A number of elements of the story remain unexplained, starting with the fact that nobody else has reported encountering the malware or any of its symptoms. It has also been suggested that Ruiu should make available BIOS images available for peer inspection.
"The suspicion right now is there's some kind of buffer overflow in the way the BIOS is reading the drive itself, and they're reprogramming the flash controller to overflow the BIOS and then adding a section to the BIOS table," he told Ars Technica.
Ruiu's research has been hampered by the malware's ability to infect and stay resident on systems, making it impossible to be certain test these machines were completely clean.
"I'm down to a precious few reference systems that are clean. I lost another one yesterday confirming that's simply plugging in a USB device from an infected system into a clean one is sufficient to infect," he wrote on 23 October on his Google+ blog.
If bad BIOS does turn out to be new form of super-rootkit, there could be two explanations for its existence. A long shot is that it is a proof-of-concept rootkit that accidentally escaped from a researcher's clutches (see below). More probably given its age and the fact that badBIOS looks like the infector component of a larger programme, it is a fragment of a previously unknown state cyberweapon (a tell-tale sign if this is that it spreads via USB stick which means it is targeting isolated computers).

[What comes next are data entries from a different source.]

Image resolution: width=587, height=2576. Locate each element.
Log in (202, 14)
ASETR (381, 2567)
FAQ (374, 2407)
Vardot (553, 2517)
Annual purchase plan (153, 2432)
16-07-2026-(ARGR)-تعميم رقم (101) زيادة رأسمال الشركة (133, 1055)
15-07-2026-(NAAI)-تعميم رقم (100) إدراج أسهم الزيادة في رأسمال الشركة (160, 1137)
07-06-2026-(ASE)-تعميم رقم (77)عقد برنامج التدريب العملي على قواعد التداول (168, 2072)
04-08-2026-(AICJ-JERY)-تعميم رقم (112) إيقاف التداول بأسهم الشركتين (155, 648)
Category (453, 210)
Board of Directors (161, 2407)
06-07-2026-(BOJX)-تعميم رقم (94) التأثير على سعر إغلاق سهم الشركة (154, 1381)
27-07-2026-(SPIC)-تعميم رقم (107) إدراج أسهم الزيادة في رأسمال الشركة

It is pure speculation but badBIOS just looks too strange and over-engineered for commercial malware. It's also not clear what the command and control might be for such a programme; at that point most criminal malware becomes far easier to detect and block.
Ruiu's discovery is not without precedent. In 2012, fellow researcher Jonathan Brossard demonstrated a BIOS-level infector that could attack the firmware of different types of controller (i.e. CD-ROM and NIC) inside a PC, making itself extremely hard to detect and remove.